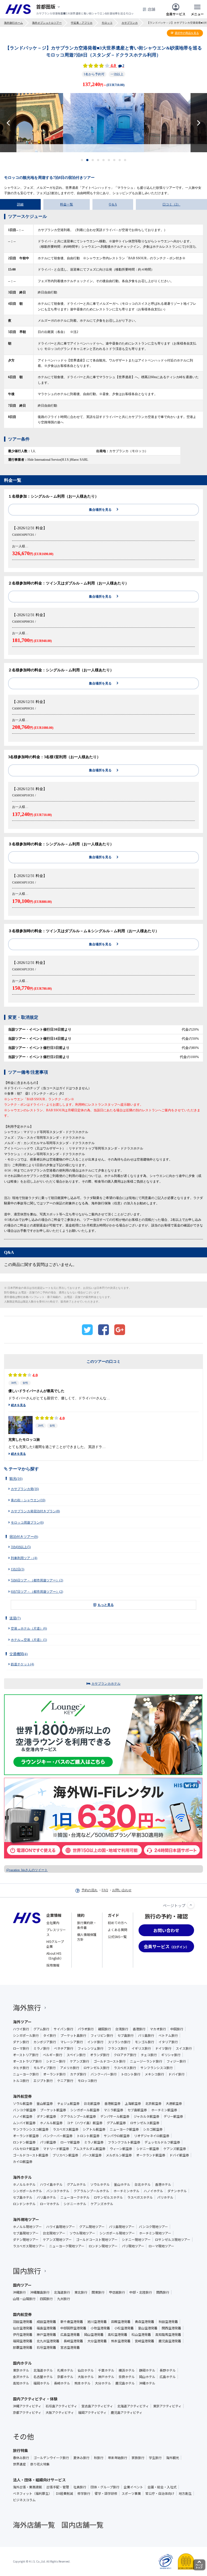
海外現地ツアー (26, 2219)
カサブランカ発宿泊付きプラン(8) (35, 1511)
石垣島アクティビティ (61, 2406)
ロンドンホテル (24, 2204)
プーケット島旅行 (73, 2035)
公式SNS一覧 (117, 1936)
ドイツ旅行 (163, 2048)
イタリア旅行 (168, 2042)
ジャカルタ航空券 (146, 2116)
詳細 (20, 204)
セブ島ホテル (22, 2197)
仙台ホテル (86, 2370)
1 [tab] (82, 160)
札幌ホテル (65, 2370)
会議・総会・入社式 (162, 2487)
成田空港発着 (46, 2321)
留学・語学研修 (106, 2493)
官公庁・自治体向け (159, 2493)
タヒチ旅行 (21, 2068)
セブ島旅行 (126, 2035)
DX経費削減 (64, 2493)
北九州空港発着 (48, 2341)
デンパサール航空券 (114, 2116)
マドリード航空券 (56, 2148)
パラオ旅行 (86, 2029)
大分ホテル (103, 2383)
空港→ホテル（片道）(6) (29, 1628)
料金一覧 (66, 204)
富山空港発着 (147, 2328)
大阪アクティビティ (60, 2412)
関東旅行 (98, 2292)
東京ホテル (21, 2370)
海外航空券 (22, 2096)
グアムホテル (76, 2184)
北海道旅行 (62, 2292)
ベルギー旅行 (52, 2055)
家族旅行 (138, 2458)
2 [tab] (87, 160)
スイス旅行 (184, 2048)
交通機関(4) (18, 1654)
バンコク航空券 (24, 2110)
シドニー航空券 (147, 2148)
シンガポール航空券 (84, 2110)
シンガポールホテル (27, 2191)
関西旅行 (162, 2292)
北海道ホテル (43, 2370)
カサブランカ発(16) (25, 1489)
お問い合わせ (122, 1890)
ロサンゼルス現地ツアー (172, 2239)
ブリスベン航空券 (65, 2155)
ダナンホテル (177, 2191)
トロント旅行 (130, 2074)
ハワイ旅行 (21, 2029)
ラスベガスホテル (140, 2197)
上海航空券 (133, 2103)
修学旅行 (83, 2493)
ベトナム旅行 (168, 2035)
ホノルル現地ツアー (27, 2226)
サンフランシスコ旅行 (156, 2068)
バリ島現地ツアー (121, 2226)
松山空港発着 (141, 2334)
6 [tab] (109, 160)
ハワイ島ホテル (51, 2184)
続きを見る (18, 1405)
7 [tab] (114, 160)
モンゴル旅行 (144, 2042)
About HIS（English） (54, 1955)
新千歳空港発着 (71, 2321)
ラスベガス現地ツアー (29, 2246)
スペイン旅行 (76, 2055)
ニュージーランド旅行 (146, 2061)
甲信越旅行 (117, 2292)
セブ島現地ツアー (26, 2233)
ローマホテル (49, 2204)
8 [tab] (120, 160)
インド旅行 (95, 2042)
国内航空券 (22, 2314)
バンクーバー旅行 (104, 2074)
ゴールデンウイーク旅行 (51, 2458)
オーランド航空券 (26, 2136)
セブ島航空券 (137, 2110)
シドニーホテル (75, 2204)
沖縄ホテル (147, 2383)
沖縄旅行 (19, 2292)
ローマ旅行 (21, 2048)
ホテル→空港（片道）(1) (29, 1640)
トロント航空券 (88, 2136)
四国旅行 (46, 2299)
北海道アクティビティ (133, 2406)
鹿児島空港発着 (169, 2341)
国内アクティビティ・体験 (35, 2398)
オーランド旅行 (54, 2074)
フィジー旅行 (176, 2061)
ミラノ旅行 (41, 2048)
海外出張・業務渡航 (27, 2487)
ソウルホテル (100, 2184)
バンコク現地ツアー (153, 2226)
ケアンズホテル (102, 2204)
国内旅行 (27, 2271)
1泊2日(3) (17, 1569)
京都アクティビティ (27, 2412)
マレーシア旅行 (71, 2042)
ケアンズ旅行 (79, 2061)
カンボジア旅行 (44, 2042)
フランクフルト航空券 (124, 2142)
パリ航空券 (48, 2142)
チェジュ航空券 (68, 2103)
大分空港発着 (97, 2341)
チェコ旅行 (149, 2055)
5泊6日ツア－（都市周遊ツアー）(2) (37, 1580)
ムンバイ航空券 (24, 2123)
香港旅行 (139, 2029)
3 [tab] (93, 160)
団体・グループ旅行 (105, 2487)
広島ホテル (168, 2377)
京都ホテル (65, 2377)
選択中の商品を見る (187, 32)
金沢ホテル (21, 2377)
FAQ (105, 1890)
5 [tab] (104, 160)
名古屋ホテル (43, 2377)
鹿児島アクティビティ (126, 2412)
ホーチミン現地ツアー (155, 2233)
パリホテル (165, 2197)
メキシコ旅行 (154, 2074)
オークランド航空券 (150, 2155)
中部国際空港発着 (73, 2328)
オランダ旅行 (99, 2055)
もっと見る (106, 1605)
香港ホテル (163, 2184)
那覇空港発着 (22, 2347)
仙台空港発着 (22, 2328)
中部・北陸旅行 (140, 2292)
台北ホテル (142, 2184)
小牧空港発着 (100, 2328)
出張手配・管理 (57, 2487)
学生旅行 (155, 2458)
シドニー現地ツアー (136, 2239)
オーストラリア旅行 (27, 2061)
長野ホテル (168, 2370)
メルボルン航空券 (119, 2155)
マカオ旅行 (158, 2029)
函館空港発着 (120, 2321)
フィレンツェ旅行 (91, 2048)
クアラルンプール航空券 (78, 2116)
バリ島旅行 (146, 2035)
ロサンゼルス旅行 (96, 2068)
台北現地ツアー (54, 2233)
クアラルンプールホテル (91, 2191)
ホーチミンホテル (126, 2191)
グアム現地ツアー (92, 2226)
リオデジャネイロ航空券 (151, 2136)
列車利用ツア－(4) (24, 1558)
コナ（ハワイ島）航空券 (84, 2123)
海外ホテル (22, 2177)
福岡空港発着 (22, 2341)
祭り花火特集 (40, 2464)
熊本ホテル (82, 2383)
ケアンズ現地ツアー (57, 2239)
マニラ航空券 (113, 2110)
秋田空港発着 (168, 2321)
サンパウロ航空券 (117, 2136)
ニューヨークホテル (74, 2197)
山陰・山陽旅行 (24, 2299)
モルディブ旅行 (44, 2068)
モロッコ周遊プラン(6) (27, 1522)
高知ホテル (21, 2383)
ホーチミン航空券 (164, 2110)
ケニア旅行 (65, 2080)
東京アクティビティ (167, 2406)
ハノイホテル (153, 2191)
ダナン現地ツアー (26, 2239)
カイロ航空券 (22, 2161)
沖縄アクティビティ (27, 2406)
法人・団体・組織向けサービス (39, 2479)
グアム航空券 (116, 2123)
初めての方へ (117, 1922)
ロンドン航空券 (24, 2142)
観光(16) (15, 1479)
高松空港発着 (117, 2334)
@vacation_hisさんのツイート (27, 1870)
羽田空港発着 (22, 2321)
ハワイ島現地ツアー (60, 2226)
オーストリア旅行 (26, 2055)
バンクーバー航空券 (58, 2136)
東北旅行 (80, 2292)
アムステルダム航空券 (89, 2148)
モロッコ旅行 (87, 2080)
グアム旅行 (41, 2029)
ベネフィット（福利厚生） (32, 2493)
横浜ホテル (127, 2370)
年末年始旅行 (117, 2458)
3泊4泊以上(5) (21, 1547)
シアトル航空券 (94, 2129)
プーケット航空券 (53, 2110)
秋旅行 (99, 2458)
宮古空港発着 (70, 2347)
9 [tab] (125, 160)
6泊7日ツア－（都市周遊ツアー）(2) (37, 1592)
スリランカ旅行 (119, 2042)
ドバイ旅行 (176, 2074)
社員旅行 (79, 2487)
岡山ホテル (147, 2377)
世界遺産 (19, 2464)
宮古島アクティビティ (97, 2406)
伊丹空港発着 (22, 2334)
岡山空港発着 (94, 2334)
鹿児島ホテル (125, 2383)
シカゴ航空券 (153, 2129)
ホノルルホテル (24, 2184)
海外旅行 (27, 2007)
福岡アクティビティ (92, 2412)
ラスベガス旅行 (125, 2068)
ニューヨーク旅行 (26, 2074)
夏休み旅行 (81, 2458)
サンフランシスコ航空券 (31, 2129)
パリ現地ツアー (133, 2246)
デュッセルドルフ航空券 (162, 2142)
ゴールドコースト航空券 (30, 2155)
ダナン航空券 (46, 2116)
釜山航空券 (45, 2103)
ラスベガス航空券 (65, 2129)
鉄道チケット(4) (22, 1664)
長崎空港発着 (73, 2341)
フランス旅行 (117, 2048)
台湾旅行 (121, 2029)
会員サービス (175, 14)
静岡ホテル (147, 2370)
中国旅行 (176, 2029)
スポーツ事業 (131, 2493)
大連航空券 (174, 2103)
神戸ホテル (106, 2377)
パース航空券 (92, 2155)
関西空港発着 (171, 2328)
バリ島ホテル (46, 2197)
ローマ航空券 (70, 2142)
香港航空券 (112, 2103)
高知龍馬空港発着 (168, 2334)
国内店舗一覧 (82, 2524)
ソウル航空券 (22, 2103)
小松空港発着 (124, 2328)
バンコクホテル (57, 2191)
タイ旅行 (49, 2035)
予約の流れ (89, 1890)
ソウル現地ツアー (82, 2233)
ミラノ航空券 (94, 2142)
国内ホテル (22, 2363)
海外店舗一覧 (34, 2524)
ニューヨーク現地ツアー (66, 2246)
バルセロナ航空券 (26, 2148)
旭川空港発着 (97, 2321)
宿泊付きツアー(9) (23, 1537)
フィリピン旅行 (102, 2035)
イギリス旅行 (141, 2048)
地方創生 (185, 2493)
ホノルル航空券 (51, 2123)
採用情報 (52, 1965)
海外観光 (172, 2458)
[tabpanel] (103, 122)
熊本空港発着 (120, 2341)
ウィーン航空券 (121, 2148)
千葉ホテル (106, 2370)
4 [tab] (98, 160)
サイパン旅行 (63, 2029)
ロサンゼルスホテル (108, 2197)
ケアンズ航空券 (174, 2148)
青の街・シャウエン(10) (28, 1500)
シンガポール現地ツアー (117, 2233)
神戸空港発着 (46, 2334)
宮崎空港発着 (144, 2341)
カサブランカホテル (105, 1684)
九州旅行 (63, 2299)
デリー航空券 (173, 2116)
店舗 (151, 9)
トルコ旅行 (21, 2080)
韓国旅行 (104, 2029)
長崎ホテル (62, 2383)
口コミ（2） (171, 204)
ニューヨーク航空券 (124, 2129)
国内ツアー (22, 2285)
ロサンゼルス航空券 (144, 2123)
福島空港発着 (46, 2328)
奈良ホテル (127, 2377)
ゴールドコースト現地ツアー (97, 2239)
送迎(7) (14, 1618)
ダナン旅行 (21, 2042)
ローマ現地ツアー (161, 2246)
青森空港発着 (144, 2321)
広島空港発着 (70, 2334)
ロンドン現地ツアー (103, 2246)
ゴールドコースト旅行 (110, 2061)
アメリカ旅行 (69, 2068)
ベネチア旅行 (63, 2048)
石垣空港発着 (46, 2347)
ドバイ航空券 (179, 2155)
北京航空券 (153, 2103)
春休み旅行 (21, 2458)
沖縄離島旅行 (40, 2292)
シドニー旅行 (55, 2061)
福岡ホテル (41, 2383)
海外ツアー (22, 2021)
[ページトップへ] (191, 1905)
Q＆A (113, 204)
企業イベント (133, 2487)
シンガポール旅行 (26, 2035)
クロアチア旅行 (125, 2055)
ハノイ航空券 (22, 2116)
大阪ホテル (86, 2377)
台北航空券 (92, 2103)
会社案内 (52, 1922)
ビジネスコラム (24, 2500)
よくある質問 (117, 1929)
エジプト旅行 (43, 2080)
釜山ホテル (122, 2184)
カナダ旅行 (78, 2074)
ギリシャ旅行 (171, 2055)
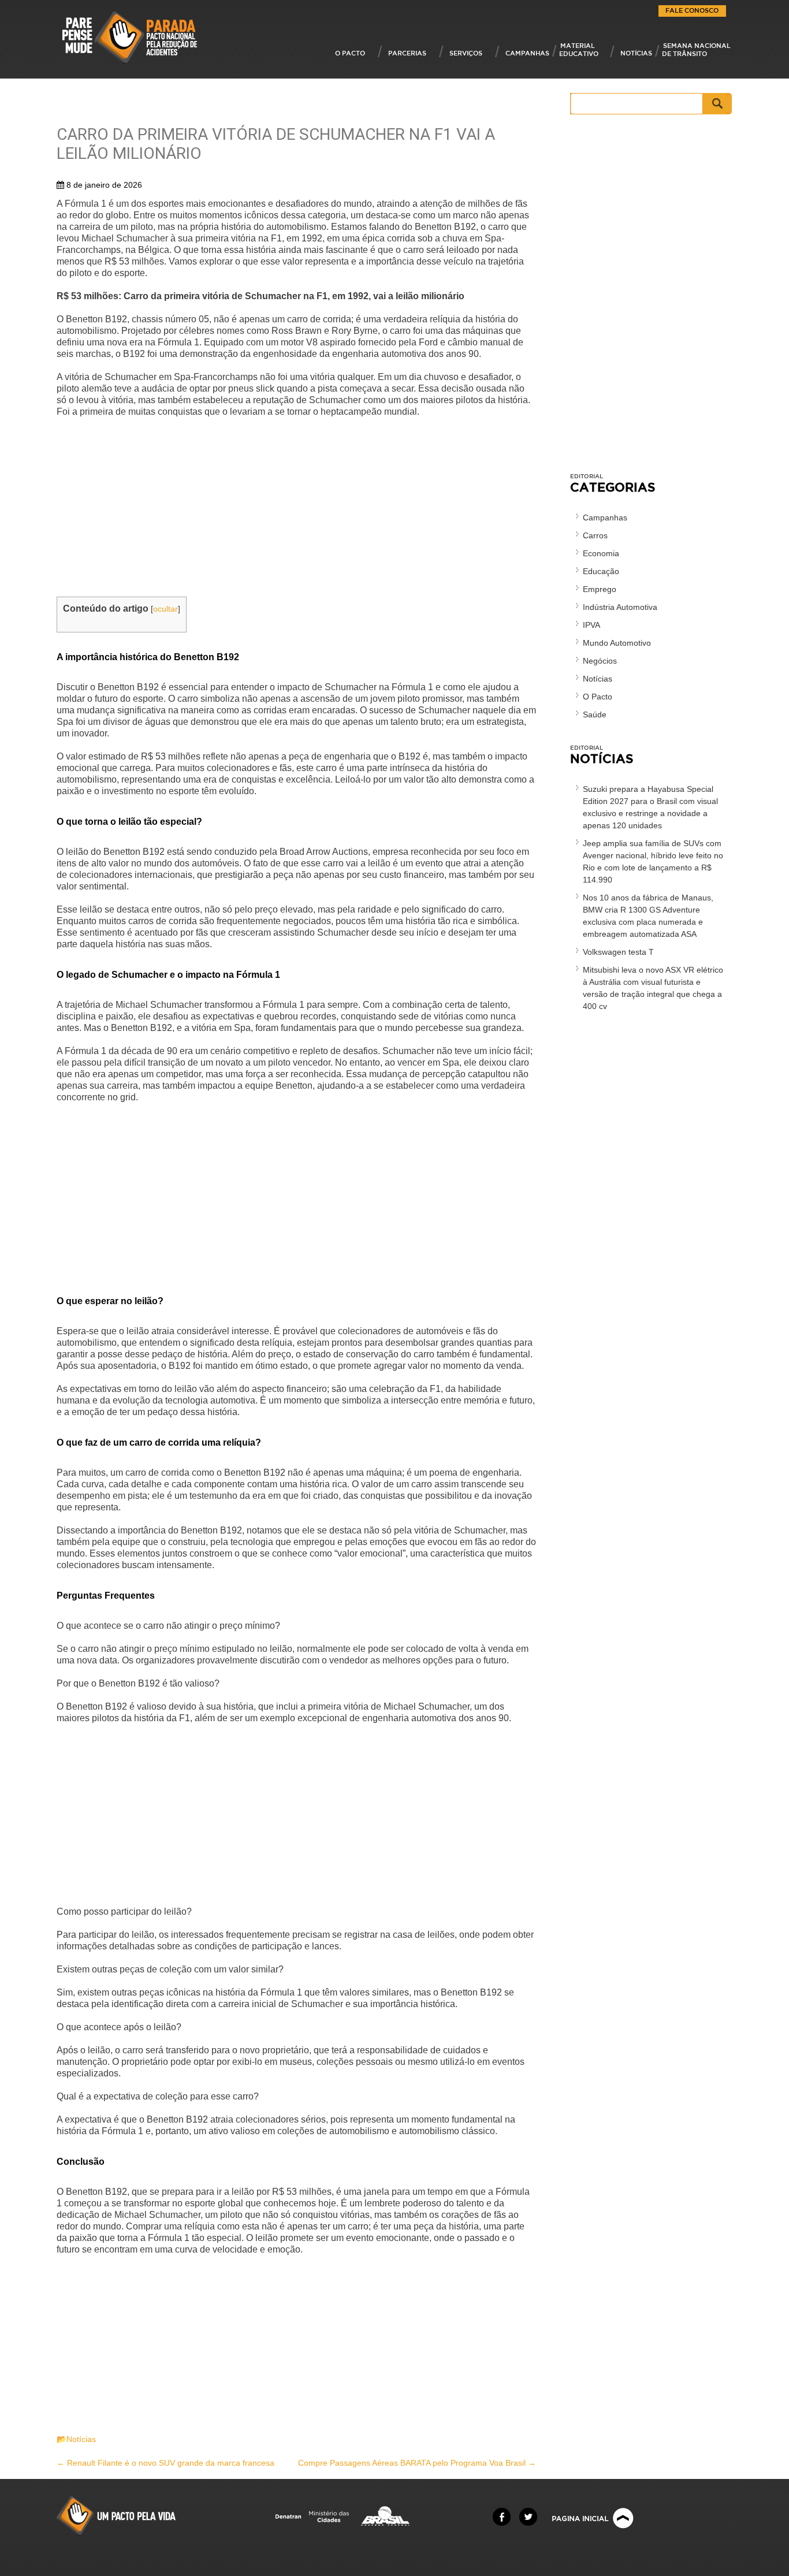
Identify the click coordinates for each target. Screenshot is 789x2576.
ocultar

☆ ☆ ☆ ☆ ☆ ☆ ☆

Using the entries above, extract exactly the span from the line with "釜山航空券 (45, 2103)" to the line with "地方創生 (185, 2493)", both lines included; leave out everything else.

釜山航空券 (45, 2103)
ラスベガス航空券 (65, 2129)
鉄道チケット(4) (22, 1664)
長崎空港発着 (73, 2341)
フランス旅行 (117, 2048)
台湾旅行 (121, 2029)
会員サービス (175, 14)
静岡ホテル (147, 2370)
中国旅行 (176, 2029)
スポーツ事業 (131, 2493)
大連航空券 (174, 2103)
神戸ホテル (106, 2377)
パース航空券 (92, 2155)
関西空港発着 (171, 2328)
バリ島ホテル (46, 2197)
ローマ航空券 (70, 2142)
香港航空券 (112, 2103)
高知龍馬空港発着 (168, 2334)
国内店舗一覧 (82, 2524)
ソウル航空券 (22, 2103)
小松空港発着 (124, 2328)
バンコクホテル (57, 2191)
タイ旅行 (49, 2035)
予約の流れ (89, 1890)
ソウル現地ツアー (82, 2233)
ミラノ航空券 (94, 2142)
国内ホテル (22, 2363)
海外店舗一覧 (34, 2524)
ニューヨーク現地ツアー (66, 2246)
バルセロナ航空券 (26, 2148)
旭川空港発着 (97, 2321)
宿泊付きツアー(9) (23, 1537)
フィリピン旅行 (102, 2035)
イギリス旅行 (141, 2048)
地方創生 (185, 2493)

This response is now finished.